**Teks Pilihan**
________________

Jakarta (ANTARA) - Sutradara Jason Iskandar mengatakan bahwa insan film tanah air kini lebih berani mengeksplorasi berbagai peluang selama pandemi COVID-19 sehingga khasanah perfilman Indonesia semakin beragam.
Memaknai Hari Film Nasional, sutradara "Quarantine Tales" itu menilai bahwa satu tahun pandemi memberikan banyak tantangan dan pelajaran bagi para sineas.
Alih-alih terpuruk, para sineas justru mendapat semangat baru untuk mencoba berbagai hal yang sebelumnya tidak pernah dilakukan sehingga membuat perfilman tanah air tetap bergerak.
"Tahun lalu pandemi membuat tren baru di kalangan film maker, yang awalnya agak ragu memasukkan filmnya ke digital streaming sekarang jadi pada berani," kata Jason dalam bincang-bincang virtual, Senin (29/3).
Salah satu yang paling menonjol adalah kehadiran film pendek. Menurut Jason, kini masyarakat dapat dengan mudah mendapatkan akses untuk menyaksikan film pendek dari berbagai genre.
"Kita jadi banyak bisa nonton film pendek, padahal tadinya langka hanya ada di acara tertentu aja," ujar sutradara "Akhirat: A Love Story" itu.
Jason sendiri baru saja merilis sebuah film dengan format vertikal. Meski bukan yang pertama, film jenis ini masih cukup jarang digarap oleh sineas tanah air.
Baca juga: TikTok rilis film format vertikal pertama berjudul "X&Y"
Di Hari Film Nasional ini, Jason juga berharap banyak bermunculan sineas dengan ide dan inovasi baru, khususnya dalam membuat film dengan format vertikal. Sebab, saat ini masyarakat lebih banyak menyaksikan film melalui ponsel pintar dan film menjadi sesuatu yang lebih personal bagi yang menyaksikannya.
"Di Hari Film ini semoga banyak filmmaker yang membuat film vertikal karena ini menciptakan sensasi sendiri," kata Jason.

________________

**Data yang Ditampilkan**
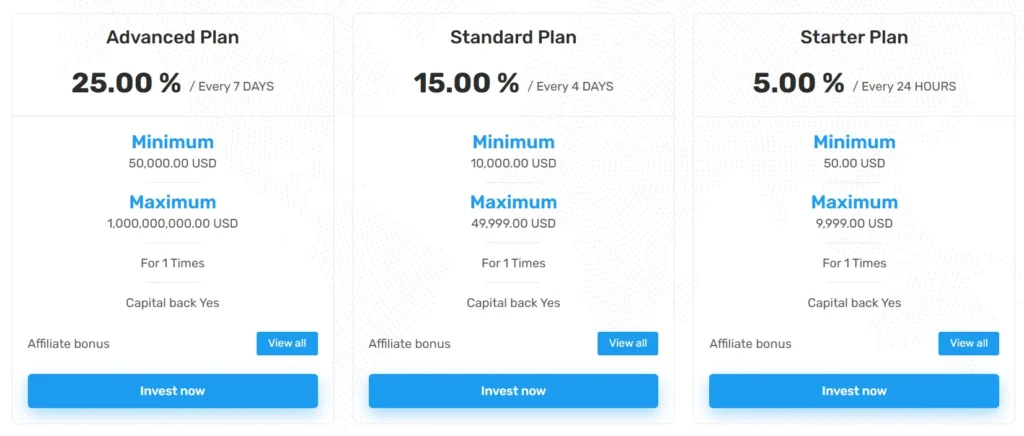Click the Affiliate bonus label in Standard Plan
Image resolution: width=1024 pixels, height=436 pixels.
(409, 344)
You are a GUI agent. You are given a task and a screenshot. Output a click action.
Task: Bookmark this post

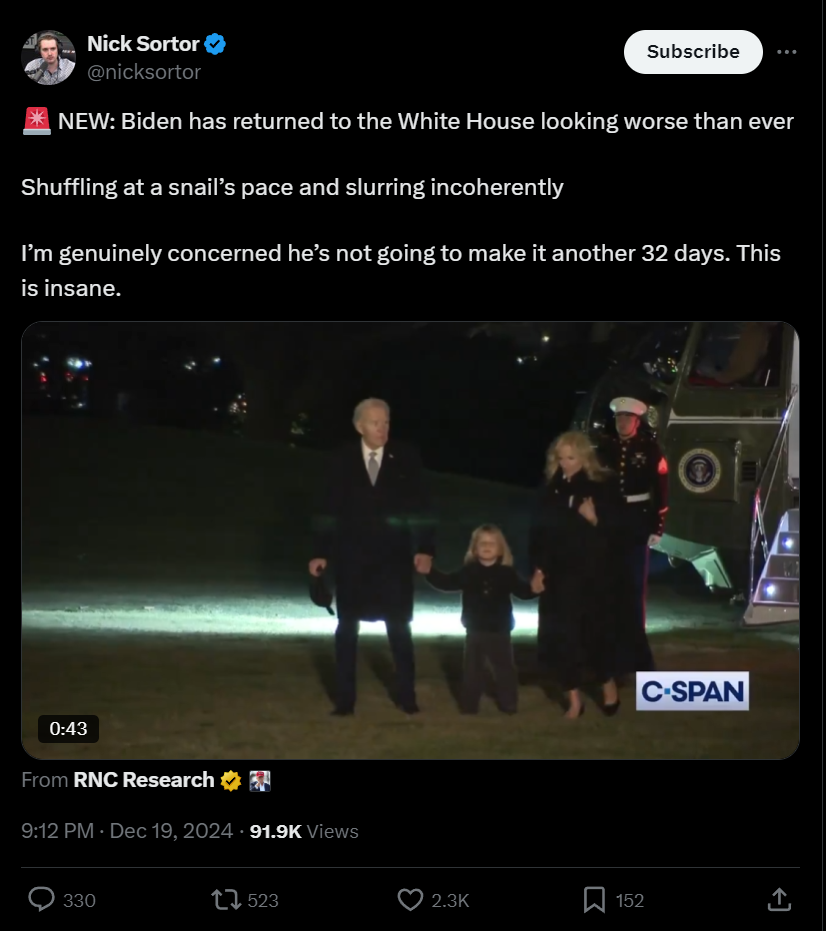click(594, 900)
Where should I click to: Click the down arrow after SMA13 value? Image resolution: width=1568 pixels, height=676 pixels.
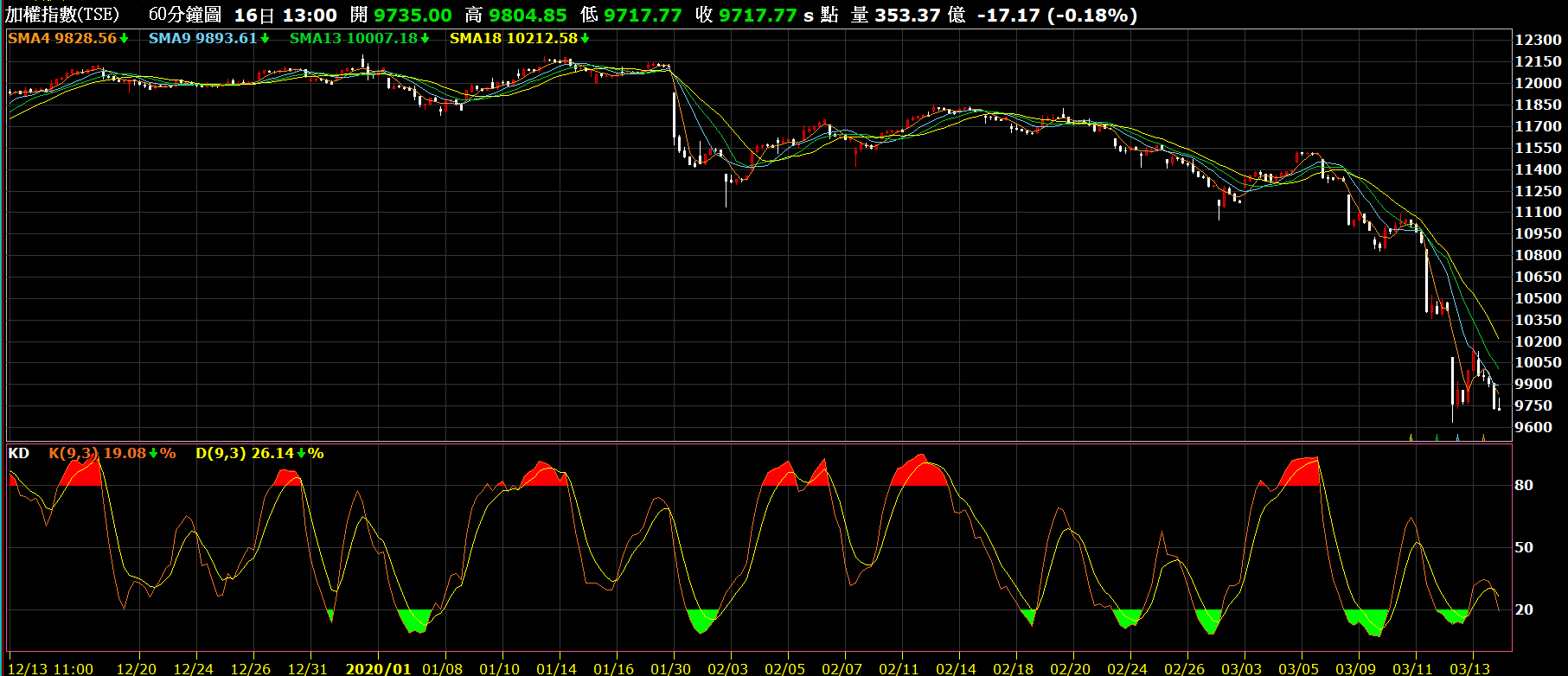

________________

**Ketentuan Tugas**
Lanjutkan berita tentang pandangan Jason Iskandar pada Hari Film Nasional, mulai dari setelah kalimat terakhirnya.

**Jawaban Latihan**
Peringatan Hari Film Nasional yang jatuh setiap 30 Maret merupakan penghargaan bagi para sineas dan seluruh pekerja di industri tersebut.
Penetapan 30 Maret sebagai hari bersejarah diambil dari peristiwa pengambilan gambar film "Darah dan Doa" sebagai penanda sejarah bangkitnya industri perfilman Indonesia.
Film "Darah dan Doa" yang disutradarai oleh Usmar Ismail diambil pada 30 Maret 1950. Film disebut sebagai karya film pertama yang dibuat oleh orang Indonesia asli.
Dalam proses produksinya, film "Darah dan Doa" mengisahkan gambaran masyarakat Indonesia pada zaman penjajahan Belanda.
Film berkisah tentang perjalanan sang tokoh utama yakni Kapten Sudarto sebagai sosok prajurit Indonesia yang melakukan perjalanan dari Yogyakarta menuju pangkalan utama di Jawa Barat bersama keluarganya. Selain berperan sebagai pemimpin, Kapten Sudarto juga menampilkan sisi seorang manusia biasa yang rentan membuat kesalahan.
Dalam perjalanannya, dia bertemu seorang pengungsi wanita berdarah Indo-Belanda. Dia lantas jatuh hati pada wanita tersebut meskipun ia telah mempunyai seorang istri.
Selain cerita yang menyajikan sisi romansa, film ini dinilai sukses menggambarkan ideologi orang Indonesia dalam memperjuangkan kemerdekaan.